On April 24, Italian researcher Giancarlo Lelli successfully completed the largest quantum attack ever attempted, earning a prize of 1 Bitcoin. Lelli demonstrated the vulnerability of elliptic curve cryptography (ECC) when exposed to quantum computing power, using independent, cloud-based hardware. Industry experts view this event as a critical milestone, highlighting that major ecosystems like Bitcoin and Ethereum may now face urgent security risks.
Quantum computers and ECC security
Elliptic curve cryptography forms the mathematical backbone that keeps the private keys of crypto wallets secure. For years, debate has swirled about the threat posed by quantum computers, though the risk was generally considered distant. However, Lelli’s achievement shows that these concerns are now moving beyond theory to practical reality.

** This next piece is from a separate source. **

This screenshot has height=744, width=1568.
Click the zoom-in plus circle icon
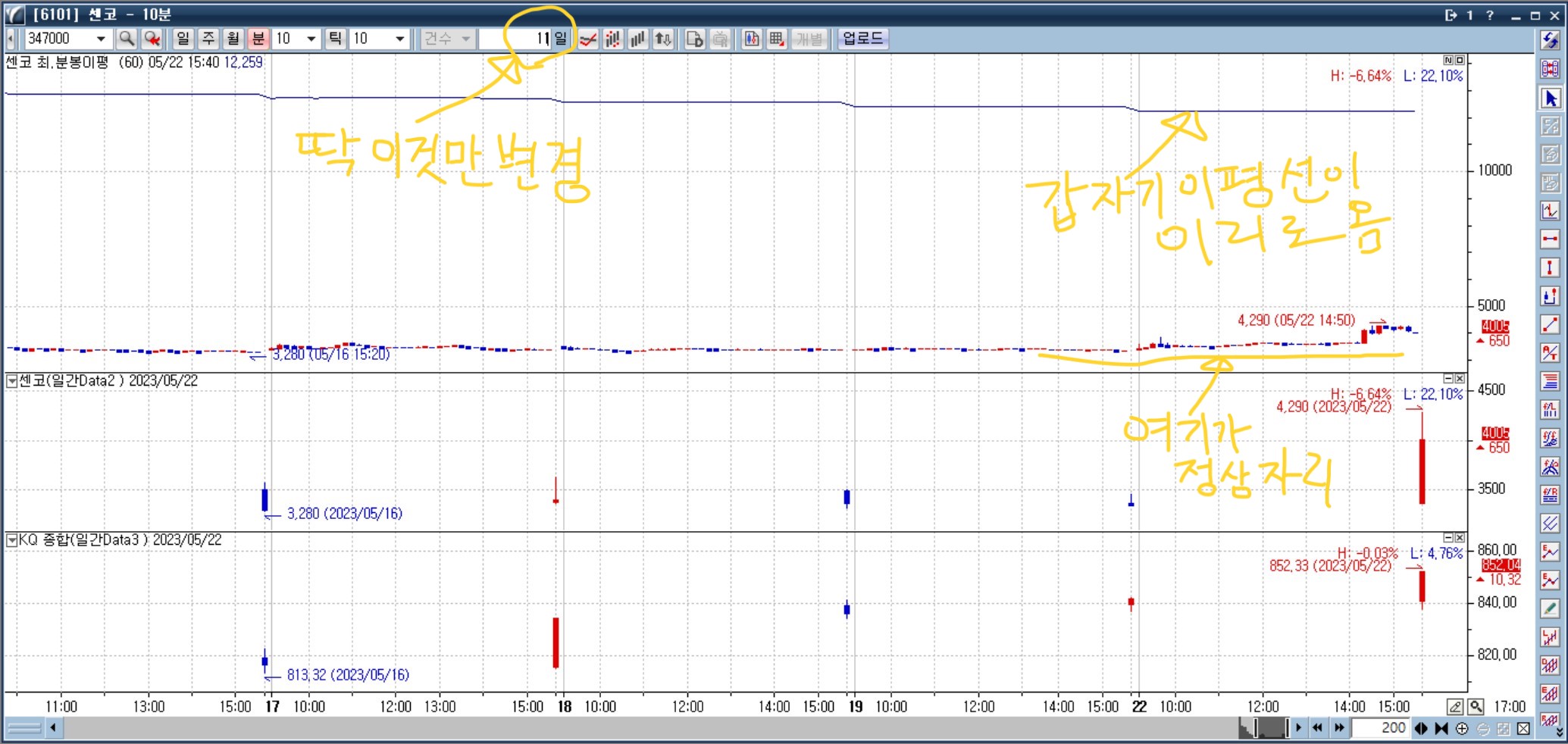(1462, 728)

By leveraging a special variant of Shor’s algorithm, Lelli targeted the elliptic curve discrete logarithm problem, extracting a private key from a public key within a search space as vast as 32,767. This breakthrough makes it possible to practically solve the very equations that underpin Bitcoin’s security model.
“What stands out about this project is that the hardware and methods were accessible to everyone. The lack of support from institutions or need for specialized equipment makes the potential risk even greater,” explained the researchers.
Lelli’s work was completed through the Project Eleven reward program, using entirely legal cloud hardware. The initiative promised rewards to those who could break keys ranging from 1 to 25 bits, a target that was reached in April with this success.
Accelerating pace of the quantum threat
Previously, the most advanced quantum-based attack was in 2025, when Steve Tippeconnic used IBM’s 133-qubit machine to break a 6-bit key. Lelli’s triumph marks a massive leap—achieving a 512-fold increase in key complexity in just seven months.
Theory is catching up as well. In April 2026, Google published a technical report indicating that only 500,000 quantum qubits (down from millions) would suffice to break Bitcoin’s 256-bit keys. Further analysis by Caltech and Oratomic suggests that a neutral atom-based architecture could shrink this number to just 10,000 qubits.
Such rapid advances indicate that the gap between theoretical predictions and practical applications is narrowing swiftly, and while breaching 256-bit security remains a high hurdle, it is now more conceivable than ever before.
Which users are most at risk?
The gravest risk targets wallet addresses whose public keys are visible on the blockchain. Analysts estimate that such addresses currently hold around 6.9 million Bitcoin, including nearly 1 million coins believed to belong to Satoshi Nakamoto that remain untouched.
To counter expected quantum attacks, Bitcoin developers are already advancing solutions. The proposed BIP-360 introduces a new quantum-resistant transaction format, while BIP-361 aims to gradually phase out older methods, freezing tokens that do not transition to the secure format.
Ethereum has also responded, assembling a dedicated security team to identify and eliminate possible vulnerabilities. These measures reflect the seriousness with which the evolving quantum threat is now regarded. Some experts argue the reaction may be overblown; however, Lelli’s demonstration suggests that security gaps are expanding faster than previously assumed.